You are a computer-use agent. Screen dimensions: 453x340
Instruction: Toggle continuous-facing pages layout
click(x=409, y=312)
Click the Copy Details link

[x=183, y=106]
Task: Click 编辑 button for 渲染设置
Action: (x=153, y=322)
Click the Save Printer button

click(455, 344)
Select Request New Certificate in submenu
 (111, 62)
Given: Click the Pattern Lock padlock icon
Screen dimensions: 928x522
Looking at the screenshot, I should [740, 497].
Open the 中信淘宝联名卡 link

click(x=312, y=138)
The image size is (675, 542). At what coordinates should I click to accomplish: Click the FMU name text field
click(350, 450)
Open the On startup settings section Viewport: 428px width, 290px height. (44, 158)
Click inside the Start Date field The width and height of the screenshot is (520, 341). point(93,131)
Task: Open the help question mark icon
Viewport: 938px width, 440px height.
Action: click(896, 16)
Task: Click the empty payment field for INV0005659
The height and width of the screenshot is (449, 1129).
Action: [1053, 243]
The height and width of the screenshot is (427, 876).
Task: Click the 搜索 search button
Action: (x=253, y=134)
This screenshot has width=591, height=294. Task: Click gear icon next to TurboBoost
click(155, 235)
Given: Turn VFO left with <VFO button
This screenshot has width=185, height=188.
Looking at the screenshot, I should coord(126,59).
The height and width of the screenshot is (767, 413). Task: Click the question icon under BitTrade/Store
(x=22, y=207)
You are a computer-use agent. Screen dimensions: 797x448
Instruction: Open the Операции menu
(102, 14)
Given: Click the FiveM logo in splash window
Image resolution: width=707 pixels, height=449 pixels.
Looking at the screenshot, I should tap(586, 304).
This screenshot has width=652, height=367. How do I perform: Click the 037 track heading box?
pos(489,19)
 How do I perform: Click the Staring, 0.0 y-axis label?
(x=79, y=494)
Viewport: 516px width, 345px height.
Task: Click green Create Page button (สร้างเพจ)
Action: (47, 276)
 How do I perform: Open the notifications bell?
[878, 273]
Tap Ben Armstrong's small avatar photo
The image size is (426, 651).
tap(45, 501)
--
**WHAT YOU HAVE TO DO**.
Taking the line with "Given: Click the FiveM logo in splash window" as the start and the last line of the data above as the end, write out those two lines and every line between them exactly, and only those.

**TASK SOLUTION**.
Given: Click the FiveM logo in splash window
Image resolution: width=707 pixels, height=449 pixels.
Looking at the screenshot, I should tap(586, 304).
This screenshot has width=652, height=367. How do I perform: Click the 037 track heading box?
pos(489,19)
 How do I perform: Click the Staring, 0.0 y-axis label?
(x=79, y=494)
Viewport: 516px width, 345px height.
Task: Click green Create Page button (สร้างเพจ)
Action: (47, 276)
 How do I perform: Open the notifications bell?
[878, 273]
Tap Ben Armstrong's small avatar photo
The image size is (426, 651).
tap(45, 501)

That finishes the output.